At the base of the hill, they broke into a full run. Down the path, they scrambled and just before the glade a huge wolf-like creature jumped into their path, standing stiff-legged, snapping his jaws and snarling. The children froze, fearing the animal would lunge. They heard someone rush forward through the brush to join the creature.
The youngsters almost swooned when four of the white phantoms swooped from the underbrush. In an instant they had restrained India, Lorna, and Ronan. One of the specters ran back into the woods as another stepped up to question the youngsters.
The phantom grabbed Ronan roughly, thrusting his face close to the boy and barked, “What are you doing here!”
The terrified children realized then it was a large man dressed as an apparition. His face was blackened with soot and he wore a long white shirt with a hood. All of the men were dressed the same way making it impossible to identify one from the other. The turnip lanterns shed a dim light on the creature that cornered them earlier. It was a gaunt, surly wolfhound which continued to snarl.
“Who are you? Who sent you here?” continued the man shaking Ronan by the shoulders.
“Ronan, Ronan McCormick, son of Pol McCormick,” the boy stuttered.

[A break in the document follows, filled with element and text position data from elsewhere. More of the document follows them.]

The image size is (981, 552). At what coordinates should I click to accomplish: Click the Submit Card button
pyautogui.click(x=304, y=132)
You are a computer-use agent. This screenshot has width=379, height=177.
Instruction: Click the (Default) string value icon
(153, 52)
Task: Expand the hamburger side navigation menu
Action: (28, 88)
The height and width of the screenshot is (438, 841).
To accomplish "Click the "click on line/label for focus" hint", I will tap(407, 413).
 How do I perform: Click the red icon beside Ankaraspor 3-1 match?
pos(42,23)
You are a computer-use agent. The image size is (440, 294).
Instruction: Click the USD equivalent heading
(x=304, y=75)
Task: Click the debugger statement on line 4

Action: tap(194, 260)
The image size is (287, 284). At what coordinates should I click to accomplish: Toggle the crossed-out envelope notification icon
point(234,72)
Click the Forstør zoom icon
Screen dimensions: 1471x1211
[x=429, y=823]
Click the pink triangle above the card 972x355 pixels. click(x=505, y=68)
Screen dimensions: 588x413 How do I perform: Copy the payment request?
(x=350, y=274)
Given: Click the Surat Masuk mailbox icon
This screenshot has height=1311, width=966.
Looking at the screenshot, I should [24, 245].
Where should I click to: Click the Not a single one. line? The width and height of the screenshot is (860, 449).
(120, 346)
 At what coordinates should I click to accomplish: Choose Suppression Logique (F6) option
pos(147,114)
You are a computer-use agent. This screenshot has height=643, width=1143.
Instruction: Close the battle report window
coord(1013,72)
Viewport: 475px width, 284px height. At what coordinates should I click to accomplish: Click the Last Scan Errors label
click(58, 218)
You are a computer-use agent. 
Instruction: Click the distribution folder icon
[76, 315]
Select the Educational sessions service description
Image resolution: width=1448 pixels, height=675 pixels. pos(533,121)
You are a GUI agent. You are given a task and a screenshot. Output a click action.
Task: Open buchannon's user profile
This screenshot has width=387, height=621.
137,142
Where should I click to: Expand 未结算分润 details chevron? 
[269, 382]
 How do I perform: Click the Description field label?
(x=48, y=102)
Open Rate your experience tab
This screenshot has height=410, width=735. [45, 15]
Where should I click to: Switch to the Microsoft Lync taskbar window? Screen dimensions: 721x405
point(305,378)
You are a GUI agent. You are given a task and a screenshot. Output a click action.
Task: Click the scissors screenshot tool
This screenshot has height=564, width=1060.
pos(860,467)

The man swung around and faced the girls. “And you?”
Lorna tried to speak, but no words came.
India stammered, “In--India Allen and my cousin Lorna Allen.”
The man’s eyes grew large and he straightened up looking at his comrades. He turned back to the girls, his nostrils flared. “So, the landlord has sent spies!”
“No, no sir! We are not spies,” pleaded India.
Suddenly there was the thundering of hooves on the path as two more phantoms appeared. India’s jaw dropped when she realized one of the riders was the leader from the inferno. He too wore a long white shirt, but instead of a blackened face, he wore a mask made from the head of a goat.
The man who had been interrogating them said, “The girls are children of the landlord, sir.”
The masked leader threw his leg over the steed and jumped to the ground approaching India. Sweat drenched her body. He leered down at her, and when he grabbed her arms, she began to feel dizzy. He bent over, and his mask came so close to her face she thought it was going to hit her in the forehead.
He jerked her arm and growled, “Know this you little wench, I have memorized your face and I know where you live. If you tell anyone, mark my words, I will come when you sleep and gut you like a fish.”
The goat mask leered down at her. He smelled of sandalwood, and the thick heavy scent choked India. It was the last thing she remembered before falling into a swoon.
When India awoke, he was gone. Remembering his odor, she rolled over and began to wretch. Afterward, one of the men yanked her to her feet. He pushed the three of them into the glade telling them to run home and not look back. Ronan ran to his family cottage, and the girls flew back to the manor unnoticed.
Lorna's mother and the servants remained ignorant of the girl’s midnight excursion, but they did note a marked change in them. Lorna awakened every night for a month after the ordeal, terrified and convinced someone was lurking in her room. India simply stopped eating, wanting nothing more than to return home to the Ballydunne Valley. County Cork was the distance she needed to find peace of mind.
Time passed and she did find some peace. As the years passed, India dismissed the terror of that night as schoolgirl merely dramatics, but whenever she smelled sandalwood, a queer feeling crept up her spine. It was at those times a small part of her wondered if the hideous monster would ever find her again.